** Opening Records to process block **

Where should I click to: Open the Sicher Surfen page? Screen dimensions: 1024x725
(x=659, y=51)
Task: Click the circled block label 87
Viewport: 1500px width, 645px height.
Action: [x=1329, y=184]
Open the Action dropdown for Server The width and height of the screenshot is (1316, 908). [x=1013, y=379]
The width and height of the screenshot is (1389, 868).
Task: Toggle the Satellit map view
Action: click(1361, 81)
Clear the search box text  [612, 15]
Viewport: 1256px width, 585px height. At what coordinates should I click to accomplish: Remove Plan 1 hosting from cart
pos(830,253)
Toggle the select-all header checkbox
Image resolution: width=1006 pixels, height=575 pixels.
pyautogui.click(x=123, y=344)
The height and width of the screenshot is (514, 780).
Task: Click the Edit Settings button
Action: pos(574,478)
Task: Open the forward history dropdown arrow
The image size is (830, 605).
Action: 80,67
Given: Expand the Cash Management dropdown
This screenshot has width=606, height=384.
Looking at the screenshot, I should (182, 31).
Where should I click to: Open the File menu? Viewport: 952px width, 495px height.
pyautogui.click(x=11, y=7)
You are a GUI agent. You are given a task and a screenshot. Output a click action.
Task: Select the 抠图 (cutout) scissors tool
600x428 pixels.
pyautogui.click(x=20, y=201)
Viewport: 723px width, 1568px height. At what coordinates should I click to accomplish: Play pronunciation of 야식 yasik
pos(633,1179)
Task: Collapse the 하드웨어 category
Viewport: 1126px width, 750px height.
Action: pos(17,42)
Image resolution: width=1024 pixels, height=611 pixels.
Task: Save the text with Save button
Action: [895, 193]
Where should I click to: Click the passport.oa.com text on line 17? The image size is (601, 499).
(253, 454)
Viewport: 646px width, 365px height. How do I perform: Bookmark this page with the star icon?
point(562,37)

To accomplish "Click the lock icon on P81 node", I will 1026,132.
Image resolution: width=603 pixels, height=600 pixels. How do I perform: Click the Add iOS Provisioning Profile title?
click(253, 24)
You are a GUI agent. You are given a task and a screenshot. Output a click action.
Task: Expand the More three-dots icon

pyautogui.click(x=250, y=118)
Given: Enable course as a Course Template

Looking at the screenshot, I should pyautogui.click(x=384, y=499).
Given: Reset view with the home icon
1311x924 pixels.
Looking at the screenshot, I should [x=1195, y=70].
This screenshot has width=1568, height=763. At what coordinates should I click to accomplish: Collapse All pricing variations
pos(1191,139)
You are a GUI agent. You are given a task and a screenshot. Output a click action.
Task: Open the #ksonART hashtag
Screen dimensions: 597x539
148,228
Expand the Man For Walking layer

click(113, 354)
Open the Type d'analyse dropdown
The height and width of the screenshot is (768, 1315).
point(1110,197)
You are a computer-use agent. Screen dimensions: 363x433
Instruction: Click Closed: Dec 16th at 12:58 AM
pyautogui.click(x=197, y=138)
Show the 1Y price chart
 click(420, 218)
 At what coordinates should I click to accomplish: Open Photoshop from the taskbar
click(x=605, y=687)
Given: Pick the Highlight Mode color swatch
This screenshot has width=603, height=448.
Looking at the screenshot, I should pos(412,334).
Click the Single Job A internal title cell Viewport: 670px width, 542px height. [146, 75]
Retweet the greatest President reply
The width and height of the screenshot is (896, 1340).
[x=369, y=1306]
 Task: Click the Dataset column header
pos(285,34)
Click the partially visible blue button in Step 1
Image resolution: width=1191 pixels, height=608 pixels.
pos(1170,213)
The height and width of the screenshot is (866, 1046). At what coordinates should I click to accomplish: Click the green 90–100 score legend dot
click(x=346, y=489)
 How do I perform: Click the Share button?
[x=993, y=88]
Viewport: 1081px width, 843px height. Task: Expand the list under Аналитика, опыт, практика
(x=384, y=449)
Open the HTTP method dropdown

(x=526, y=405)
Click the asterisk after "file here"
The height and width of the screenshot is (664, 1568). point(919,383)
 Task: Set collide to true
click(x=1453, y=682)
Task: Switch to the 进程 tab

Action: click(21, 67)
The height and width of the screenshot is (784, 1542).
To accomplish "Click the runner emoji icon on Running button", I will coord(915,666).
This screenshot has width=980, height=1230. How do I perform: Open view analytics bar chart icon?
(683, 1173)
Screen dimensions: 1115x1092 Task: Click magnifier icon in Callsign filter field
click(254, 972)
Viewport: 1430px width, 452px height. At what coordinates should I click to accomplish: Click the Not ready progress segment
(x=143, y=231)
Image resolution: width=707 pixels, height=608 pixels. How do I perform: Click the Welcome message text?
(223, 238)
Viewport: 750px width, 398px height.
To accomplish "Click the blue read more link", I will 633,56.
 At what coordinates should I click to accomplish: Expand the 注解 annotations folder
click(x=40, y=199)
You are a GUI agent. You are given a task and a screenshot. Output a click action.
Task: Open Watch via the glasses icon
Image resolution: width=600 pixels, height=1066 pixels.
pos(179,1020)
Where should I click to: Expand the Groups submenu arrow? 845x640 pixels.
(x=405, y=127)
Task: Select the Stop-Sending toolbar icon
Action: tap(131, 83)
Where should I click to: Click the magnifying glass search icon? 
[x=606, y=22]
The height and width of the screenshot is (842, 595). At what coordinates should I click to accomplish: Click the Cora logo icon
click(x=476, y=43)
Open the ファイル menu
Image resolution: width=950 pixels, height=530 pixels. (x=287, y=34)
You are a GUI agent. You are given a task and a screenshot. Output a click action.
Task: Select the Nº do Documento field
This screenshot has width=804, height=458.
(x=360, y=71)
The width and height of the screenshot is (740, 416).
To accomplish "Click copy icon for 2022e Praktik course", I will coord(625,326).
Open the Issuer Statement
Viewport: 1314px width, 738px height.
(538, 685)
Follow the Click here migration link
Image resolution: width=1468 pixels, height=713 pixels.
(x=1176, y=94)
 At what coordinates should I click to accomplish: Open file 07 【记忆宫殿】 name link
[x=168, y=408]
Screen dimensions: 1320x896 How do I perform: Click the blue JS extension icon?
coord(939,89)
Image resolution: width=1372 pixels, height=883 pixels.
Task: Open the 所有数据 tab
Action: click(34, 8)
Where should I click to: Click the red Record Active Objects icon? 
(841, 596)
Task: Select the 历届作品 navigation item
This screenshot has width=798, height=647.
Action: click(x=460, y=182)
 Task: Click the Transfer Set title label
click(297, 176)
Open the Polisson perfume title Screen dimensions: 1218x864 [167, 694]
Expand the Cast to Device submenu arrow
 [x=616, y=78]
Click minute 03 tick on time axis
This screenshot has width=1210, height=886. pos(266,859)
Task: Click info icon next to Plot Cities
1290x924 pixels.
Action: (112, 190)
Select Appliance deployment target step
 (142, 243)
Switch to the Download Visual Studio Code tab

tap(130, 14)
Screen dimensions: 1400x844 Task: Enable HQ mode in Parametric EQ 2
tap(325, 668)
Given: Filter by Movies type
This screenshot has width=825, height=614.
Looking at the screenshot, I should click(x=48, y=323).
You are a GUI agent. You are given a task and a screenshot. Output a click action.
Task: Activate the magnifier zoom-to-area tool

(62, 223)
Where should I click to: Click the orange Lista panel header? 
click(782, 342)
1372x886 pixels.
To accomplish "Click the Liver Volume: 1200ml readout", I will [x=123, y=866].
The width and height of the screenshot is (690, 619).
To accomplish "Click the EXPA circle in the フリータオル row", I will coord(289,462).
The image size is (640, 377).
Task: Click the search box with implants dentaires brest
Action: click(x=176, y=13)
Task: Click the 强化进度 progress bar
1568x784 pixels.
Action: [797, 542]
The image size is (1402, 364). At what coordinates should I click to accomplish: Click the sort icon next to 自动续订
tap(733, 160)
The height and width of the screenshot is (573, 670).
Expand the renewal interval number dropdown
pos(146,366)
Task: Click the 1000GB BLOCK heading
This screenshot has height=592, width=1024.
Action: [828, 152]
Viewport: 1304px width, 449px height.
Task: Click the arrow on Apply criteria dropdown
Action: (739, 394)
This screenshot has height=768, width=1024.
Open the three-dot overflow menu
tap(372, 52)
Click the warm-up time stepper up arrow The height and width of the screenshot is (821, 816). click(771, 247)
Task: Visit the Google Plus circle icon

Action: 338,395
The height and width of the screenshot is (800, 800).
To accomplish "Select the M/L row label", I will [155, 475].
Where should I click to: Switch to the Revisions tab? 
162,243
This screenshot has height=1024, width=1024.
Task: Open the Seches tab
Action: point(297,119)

** Closing Records to process block **

Only the lines from the one containing "The height and width of the screenshot is (800, 800)." through the last line above belong in your answer. Retype them exactly.

## Result of this task
The height and width of the screenshot is (800, 800).
To accomplish "Select the M/L row label", I will [155, 475].
Where should I click to: Switch to the Revisions tab? 
162,243
This screenshot has height=1024, width=1024.
Task: Open the Seches tab
Action: point(297,119)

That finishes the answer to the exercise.